Travail demandé
- 1) D'après l'article sur le détenu belge, pourquoi Frank Van Den Bleeken a-t-il toujours refusé une libération anticipée ? Répondez en une à trois phrases.
- 2) Prolongez l'article sur le détenu belge en reprenant juste après sa dernière phrase.
== Extrait présenté ==
Coup de théâtre. Finalement, le détenu belge qui devait être euthanasié à sa demande ce dimanche restera en vie. Ses médecins ont « décidé de ne plus continuer la procédure d'euthanasie », a annoncé le ministère de la justice belge.
Pulsions sexuelles irrépressibles
Frank Van Den Bleeken purge une peine pour viols et homicide depuis près de 30 ans. Il se dit atteint d’une pathologie incurable. Il ne souffre ni d’un cancer en phase terminale, ni d’une tétraplégie complète ; mais bien de pulsions sexuelles irrépressibles, qui lui causent, selon sa formule, des « souffrances psychiques insupportables et sans espoir de guérison ». Des propos confirmés par plusieurs expertises psychiatriques.
Ce détenu de 51 ans estime être un danger pour la société. Il a toujours refusé sa libération anticipée, par peur, selon son avocat, de faire de nouvelles victimes. Un peu plus tôt, il avait demandé son transfert aux Pays-Bas, dans un centre psychiatrique spécialisé dans ce type de profil. Mais la Cour d'appel de Bruxelles avait rejeté sa demande pour des raisons formelles. Du coup, Frank Van Den Bleeken a demandé la mort. Les juges ont accepté, estimant que son cas correspondait aux conditions médicales et légales pour l’euthanasie.
===
== Données fournies ==
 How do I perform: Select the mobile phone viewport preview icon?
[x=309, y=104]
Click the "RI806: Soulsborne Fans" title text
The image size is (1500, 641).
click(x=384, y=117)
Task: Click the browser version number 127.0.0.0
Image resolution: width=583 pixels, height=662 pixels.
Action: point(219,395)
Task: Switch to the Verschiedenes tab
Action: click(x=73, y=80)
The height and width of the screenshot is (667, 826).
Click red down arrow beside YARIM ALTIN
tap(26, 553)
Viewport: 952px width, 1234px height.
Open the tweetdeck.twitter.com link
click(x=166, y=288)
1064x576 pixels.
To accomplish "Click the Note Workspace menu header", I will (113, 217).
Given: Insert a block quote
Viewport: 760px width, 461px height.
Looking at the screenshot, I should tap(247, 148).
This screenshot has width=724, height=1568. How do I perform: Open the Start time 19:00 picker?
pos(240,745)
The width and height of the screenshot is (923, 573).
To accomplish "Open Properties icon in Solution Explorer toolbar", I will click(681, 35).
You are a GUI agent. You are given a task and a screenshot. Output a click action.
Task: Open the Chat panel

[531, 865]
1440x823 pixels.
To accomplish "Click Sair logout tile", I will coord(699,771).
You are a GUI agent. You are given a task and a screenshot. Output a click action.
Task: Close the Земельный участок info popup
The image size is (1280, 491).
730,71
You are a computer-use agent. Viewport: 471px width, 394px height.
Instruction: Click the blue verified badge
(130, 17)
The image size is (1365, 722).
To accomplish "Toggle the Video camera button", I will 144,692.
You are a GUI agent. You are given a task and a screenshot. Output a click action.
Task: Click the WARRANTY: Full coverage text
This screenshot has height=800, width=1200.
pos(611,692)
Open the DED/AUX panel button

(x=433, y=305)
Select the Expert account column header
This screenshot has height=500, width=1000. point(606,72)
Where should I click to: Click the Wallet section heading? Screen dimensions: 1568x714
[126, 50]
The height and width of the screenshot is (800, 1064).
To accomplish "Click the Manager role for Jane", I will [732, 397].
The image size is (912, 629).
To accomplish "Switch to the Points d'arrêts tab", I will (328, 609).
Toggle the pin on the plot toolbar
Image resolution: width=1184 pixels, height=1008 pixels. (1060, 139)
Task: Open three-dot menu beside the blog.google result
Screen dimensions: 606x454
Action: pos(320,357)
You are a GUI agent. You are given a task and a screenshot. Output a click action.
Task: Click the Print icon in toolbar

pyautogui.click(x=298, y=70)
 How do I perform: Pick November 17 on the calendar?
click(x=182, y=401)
===
Réponses par tâche
- 1) Il estime être un danger pour la société. Selon son avocat, il craint de faire de nouvelles victimes s'il est libéré.

- 2)
Vive polémique
Cette décision avait provoqué un tollé au sein de l’opinion publique, y compris parmi les partisans de la mort assistée. Le président de la commission belge de contrôle sur la mort assistée, le cancérologue Wim Distelmans, a ainsi refusé d'euthanasier Frank Van Den Bleeken. « Tout le monde a droit aux soins palliatifs, a-t-il déclaré au journal flamand Het Laatste Nieuws. Aux Pays-Bas, un traitement thérapeutique était possible. On n'a pas été au bout du dossier. Éthiquement, nous faisons fausse route si nous lui accordons l'euthanasie ».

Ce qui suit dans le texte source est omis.